Oneliner Jokes

Following is our collection of funnies and chistes working better than reddit. They include Oneliner puns, dirty or clean gags suitable for kids, that are actually fun like the best witze.

The Best jokes about Oneliner

An orchestra one-liner

I popped off my g-string while fingering a minor

A maybe original one-liner

"I put blood, sweat, and tears into my work," said the disgusting bartender.

Tell me your best one-liner. I'll start.

Scientists have discovered that diarrhea runs in the genes.

Funny one-liner that George Carlin once wrote.

I knew a transsexual guy whose only ambition is to eat, drink, and be Mary.

My favorite One-liner

Light travels faster than sound. That's why some people apper bright until you hear them speak.

One-liners for when you're leaving - example: "I'm going to make like a baby, and head out."

I also use "Let's make like a chapped-ass, and split."

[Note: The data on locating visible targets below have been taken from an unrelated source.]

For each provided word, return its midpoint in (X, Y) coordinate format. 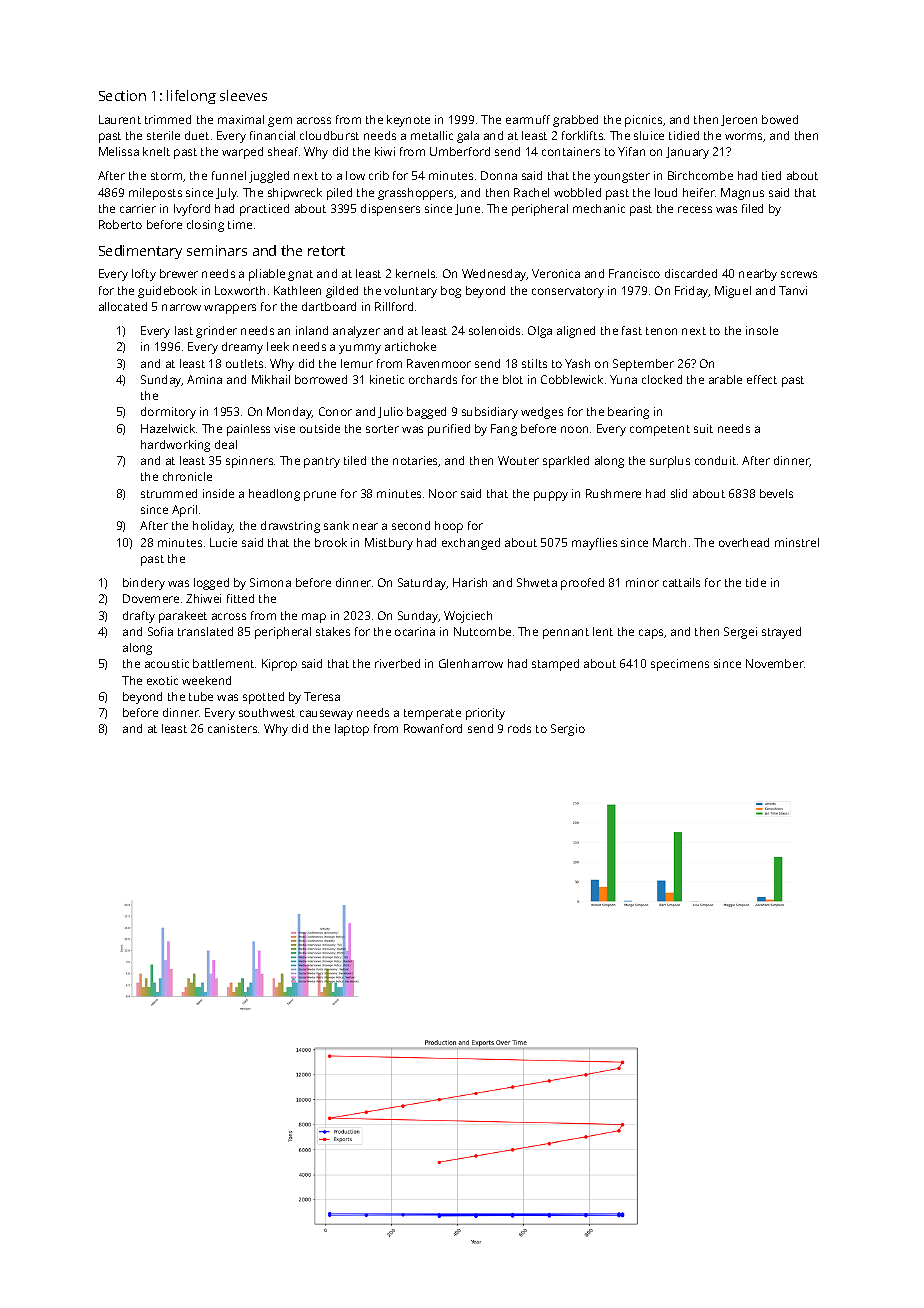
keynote (408, 121)
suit (703, 428)
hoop (449, 527)
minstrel (797, 542)
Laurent (120, 119)
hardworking (175, 446)
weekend (206, 680)
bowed (780, 119)
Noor (443, 493)
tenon (661, 331)
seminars (217, 250)
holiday (213, 527)
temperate (432, 714)
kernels (415, 273)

What are some other good ones?

I know a hooker downtown that charges by the inch.

I can't afford her, but you probably could.

*(one-liner from the old guy that delivers stock to my work.)*

A one-liner a came up with.

I recently bought a superconducting electric heater... I was not impressed!

They say one-liners are the lowest form of comedy

That's why I only tell my jokes to midgets

Election One-Liner

Looks like the Democrats were holding strong in the Midwest until the republicans got off work..

A one-liner comedian and a geneticist were planning a family

using a pun-net square

My friend came up with this fabulous one-liner.

I wrote this funny oneliner on a post-it and placed it on my best friend's back.

I started laughing, but he didn't get it. Thats when I told him: 'The joke is on you, buddy!'

Any joke is a one-liner

if your page is wide enough.

What's dad's best one-liner?

"My wife."

Just came up with a one-liner after hearing an ad on the radio

Conflict-free wedding ring is an oxymoron.

Are one-liners accepted?

I immediately stopped telling people I was xenophobic when I realized it doesn't mean "afraid of xenomorphs".

Did you guys hear the one-liner about the Monorail?

Terrible one-liner I came up with while on autopilot at work.

I'm not saying I'm a sex guru, but I know most of the ins and outs

Epicurean One-Liner

The death row inmate eats burgers and fries.

A one-liner walks into a bar.

How do you call a self-restrained coke addict?

A one-liner

Use only working piadas for adults and blagues for friends.